Seize ans après l’inauguration de la Place de la démocratie, aucun classement international ne place Madagascar parmi les pays démocratiques, et les atteintes flagrantes aux libertés fondamentales et à l’État de Droit se multiplient. Pour reprendre le titre d’un livre du fameux caricaturiste Pov, n’êtes-vous qu’un démocrate de façade?
On voit de plus en plus vos fils être associés à des événements publics de la République de Madagascar. Ont-ils une fonction officielle, et qui paie leurs déplacements quand vous les intégrez dans des voyages officiels?
Durant la Transition 2009-2013, vous avez à plusieurs reprises tenu des propos dénigrants et méprisants envers la SADC. En 2025 vous vous apprêtez à prendre la tête de sa Troïka. Avez-vous changé d’avis sur la SADC?
Vous êtes très fier de votre élection comme leader politique africain de l’année à la suite d’un vote des lecteurs d’un magazine africain de seconde zone. Quel montant vous a-t-on demandé de payer pour « officiellement » contribuer à l’organisation de la cérémonie de remise de l’award?
Quel est le véritable rôle de M. Ravatomanga dans la configuration du pouvoir actuel?

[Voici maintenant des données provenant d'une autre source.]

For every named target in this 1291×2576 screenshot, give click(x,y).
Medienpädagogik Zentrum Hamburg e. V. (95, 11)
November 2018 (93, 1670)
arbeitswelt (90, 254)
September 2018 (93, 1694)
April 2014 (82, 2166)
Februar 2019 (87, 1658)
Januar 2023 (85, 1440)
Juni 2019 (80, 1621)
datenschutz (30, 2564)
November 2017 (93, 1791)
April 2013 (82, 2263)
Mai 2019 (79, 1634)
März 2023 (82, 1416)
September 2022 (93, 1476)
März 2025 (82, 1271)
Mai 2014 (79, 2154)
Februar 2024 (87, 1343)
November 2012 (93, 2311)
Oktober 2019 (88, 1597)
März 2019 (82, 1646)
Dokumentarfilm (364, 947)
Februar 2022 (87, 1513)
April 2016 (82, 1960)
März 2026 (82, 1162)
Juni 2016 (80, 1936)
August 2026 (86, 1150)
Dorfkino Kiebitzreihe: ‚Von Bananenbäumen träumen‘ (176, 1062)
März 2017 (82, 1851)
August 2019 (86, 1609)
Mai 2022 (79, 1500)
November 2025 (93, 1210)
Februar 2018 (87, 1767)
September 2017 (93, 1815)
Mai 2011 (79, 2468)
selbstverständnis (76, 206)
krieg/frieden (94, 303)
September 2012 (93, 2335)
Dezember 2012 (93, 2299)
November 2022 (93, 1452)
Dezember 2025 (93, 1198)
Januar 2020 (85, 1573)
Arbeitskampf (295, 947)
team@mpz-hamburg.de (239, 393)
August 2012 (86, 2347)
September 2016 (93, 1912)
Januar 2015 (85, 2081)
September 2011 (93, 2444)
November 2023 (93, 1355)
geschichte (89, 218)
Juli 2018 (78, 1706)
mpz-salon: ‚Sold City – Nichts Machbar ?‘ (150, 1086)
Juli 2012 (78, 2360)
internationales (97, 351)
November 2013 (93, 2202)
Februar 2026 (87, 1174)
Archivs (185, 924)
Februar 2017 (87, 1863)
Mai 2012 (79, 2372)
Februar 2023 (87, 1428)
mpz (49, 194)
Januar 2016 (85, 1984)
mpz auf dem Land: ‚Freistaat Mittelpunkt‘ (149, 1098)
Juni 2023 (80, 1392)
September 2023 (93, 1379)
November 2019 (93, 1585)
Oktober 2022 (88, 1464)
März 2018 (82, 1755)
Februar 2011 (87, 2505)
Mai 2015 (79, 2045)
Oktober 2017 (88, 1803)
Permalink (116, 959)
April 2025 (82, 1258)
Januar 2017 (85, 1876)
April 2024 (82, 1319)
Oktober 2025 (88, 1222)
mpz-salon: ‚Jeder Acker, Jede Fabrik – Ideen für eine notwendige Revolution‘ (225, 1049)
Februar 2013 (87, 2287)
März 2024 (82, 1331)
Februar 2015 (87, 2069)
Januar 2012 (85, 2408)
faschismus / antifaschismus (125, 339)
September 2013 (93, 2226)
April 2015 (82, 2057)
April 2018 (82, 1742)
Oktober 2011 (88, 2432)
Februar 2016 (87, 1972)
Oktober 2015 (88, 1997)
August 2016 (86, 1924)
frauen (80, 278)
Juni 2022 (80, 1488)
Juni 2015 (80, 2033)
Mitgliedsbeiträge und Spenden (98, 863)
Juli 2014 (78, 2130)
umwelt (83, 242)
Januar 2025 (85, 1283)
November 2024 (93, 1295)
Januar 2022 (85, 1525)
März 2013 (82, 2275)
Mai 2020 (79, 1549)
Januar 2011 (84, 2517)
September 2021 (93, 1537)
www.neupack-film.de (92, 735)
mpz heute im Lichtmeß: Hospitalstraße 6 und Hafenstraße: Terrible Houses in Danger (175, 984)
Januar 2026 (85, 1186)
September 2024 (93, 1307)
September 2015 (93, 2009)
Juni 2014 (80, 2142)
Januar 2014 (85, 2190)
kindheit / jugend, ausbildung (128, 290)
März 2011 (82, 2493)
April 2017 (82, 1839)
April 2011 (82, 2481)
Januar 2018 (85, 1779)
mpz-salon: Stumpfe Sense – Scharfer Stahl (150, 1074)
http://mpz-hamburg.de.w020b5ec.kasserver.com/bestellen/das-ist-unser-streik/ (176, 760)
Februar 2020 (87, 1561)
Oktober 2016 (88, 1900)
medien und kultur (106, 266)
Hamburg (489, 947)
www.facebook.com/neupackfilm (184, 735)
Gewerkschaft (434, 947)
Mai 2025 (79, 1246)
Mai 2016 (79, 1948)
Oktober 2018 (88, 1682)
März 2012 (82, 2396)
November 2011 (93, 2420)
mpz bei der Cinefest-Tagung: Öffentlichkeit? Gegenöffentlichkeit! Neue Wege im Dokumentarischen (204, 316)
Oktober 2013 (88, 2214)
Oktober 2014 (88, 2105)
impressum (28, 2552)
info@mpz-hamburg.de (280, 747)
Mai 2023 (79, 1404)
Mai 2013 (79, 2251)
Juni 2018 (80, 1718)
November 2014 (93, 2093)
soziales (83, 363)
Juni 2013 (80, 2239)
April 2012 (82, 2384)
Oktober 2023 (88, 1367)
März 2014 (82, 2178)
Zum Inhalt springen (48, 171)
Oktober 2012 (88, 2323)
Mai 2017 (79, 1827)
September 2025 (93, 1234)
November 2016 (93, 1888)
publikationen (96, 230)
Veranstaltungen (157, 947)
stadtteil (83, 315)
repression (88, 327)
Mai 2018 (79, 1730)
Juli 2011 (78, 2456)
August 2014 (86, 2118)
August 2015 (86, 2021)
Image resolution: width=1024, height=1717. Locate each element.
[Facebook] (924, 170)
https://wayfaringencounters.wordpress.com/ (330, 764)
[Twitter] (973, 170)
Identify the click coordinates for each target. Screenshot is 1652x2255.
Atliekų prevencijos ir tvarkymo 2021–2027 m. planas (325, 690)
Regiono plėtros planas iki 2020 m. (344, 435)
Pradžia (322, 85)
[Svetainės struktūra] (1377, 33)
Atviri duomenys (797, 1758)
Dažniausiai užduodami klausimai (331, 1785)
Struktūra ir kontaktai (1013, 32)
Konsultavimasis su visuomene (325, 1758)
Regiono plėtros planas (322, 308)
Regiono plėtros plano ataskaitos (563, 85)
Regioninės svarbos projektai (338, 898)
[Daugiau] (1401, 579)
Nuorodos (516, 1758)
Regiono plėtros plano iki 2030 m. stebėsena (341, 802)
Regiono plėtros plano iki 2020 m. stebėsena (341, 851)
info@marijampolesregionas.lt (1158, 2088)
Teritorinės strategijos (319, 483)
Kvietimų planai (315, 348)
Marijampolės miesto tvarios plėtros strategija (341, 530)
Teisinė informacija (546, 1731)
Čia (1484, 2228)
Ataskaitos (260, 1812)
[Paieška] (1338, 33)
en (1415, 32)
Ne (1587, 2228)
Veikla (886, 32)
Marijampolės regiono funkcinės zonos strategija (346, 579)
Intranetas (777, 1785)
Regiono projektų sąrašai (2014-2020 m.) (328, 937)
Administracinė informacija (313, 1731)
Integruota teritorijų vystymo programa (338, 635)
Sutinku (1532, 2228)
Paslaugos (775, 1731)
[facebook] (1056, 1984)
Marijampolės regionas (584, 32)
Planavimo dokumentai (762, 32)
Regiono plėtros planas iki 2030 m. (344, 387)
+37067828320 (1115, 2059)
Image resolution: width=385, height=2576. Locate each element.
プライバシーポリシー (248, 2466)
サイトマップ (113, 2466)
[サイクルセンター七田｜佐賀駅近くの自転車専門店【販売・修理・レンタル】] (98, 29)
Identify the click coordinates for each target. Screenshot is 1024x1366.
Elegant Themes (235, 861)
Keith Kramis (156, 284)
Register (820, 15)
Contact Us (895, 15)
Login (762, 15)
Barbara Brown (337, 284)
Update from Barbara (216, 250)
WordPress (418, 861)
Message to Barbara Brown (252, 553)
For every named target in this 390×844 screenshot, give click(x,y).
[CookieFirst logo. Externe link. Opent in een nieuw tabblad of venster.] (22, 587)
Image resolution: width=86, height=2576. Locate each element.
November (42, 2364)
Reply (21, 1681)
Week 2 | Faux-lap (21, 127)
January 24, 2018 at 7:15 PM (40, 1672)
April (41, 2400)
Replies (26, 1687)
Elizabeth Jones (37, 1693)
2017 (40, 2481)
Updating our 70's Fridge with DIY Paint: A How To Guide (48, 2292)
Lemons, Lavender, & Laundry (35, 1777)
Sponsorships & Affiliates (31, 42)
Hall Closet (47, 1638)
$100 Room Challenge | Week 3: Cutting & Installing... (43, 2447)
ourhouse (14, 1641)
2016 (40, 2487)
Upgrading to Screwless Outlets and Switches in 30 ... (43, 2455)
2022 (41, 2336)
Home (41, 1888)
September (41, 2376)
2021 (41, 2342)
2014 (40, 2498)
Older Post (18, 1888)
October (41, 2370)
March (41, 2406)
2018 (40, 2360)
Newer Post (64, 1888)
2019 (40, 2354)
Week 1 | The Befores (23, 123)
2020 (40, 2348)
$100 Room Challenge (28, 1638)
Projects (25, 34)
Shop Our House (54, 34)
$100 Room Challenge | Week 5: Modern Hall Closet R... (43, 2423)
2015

Et peut-être une question subsidiaire: seize ans après votre déclaration sur France 24, pensez-vous sincèrement que vous n’êtes pas « plus nul que le président Ravalomanana? »
Dans le meilleur des cas, pour faire semblant d’être un pratiquant de la liberté d’expression, Rajoelina autorisera son fan-club de journalistes à poser quelques-unes de ces questions, après avoir préparé les réponses. Dans le pire, auquel on s’attend, lui et son équipe se contenteront d’accroître le compteur de vues.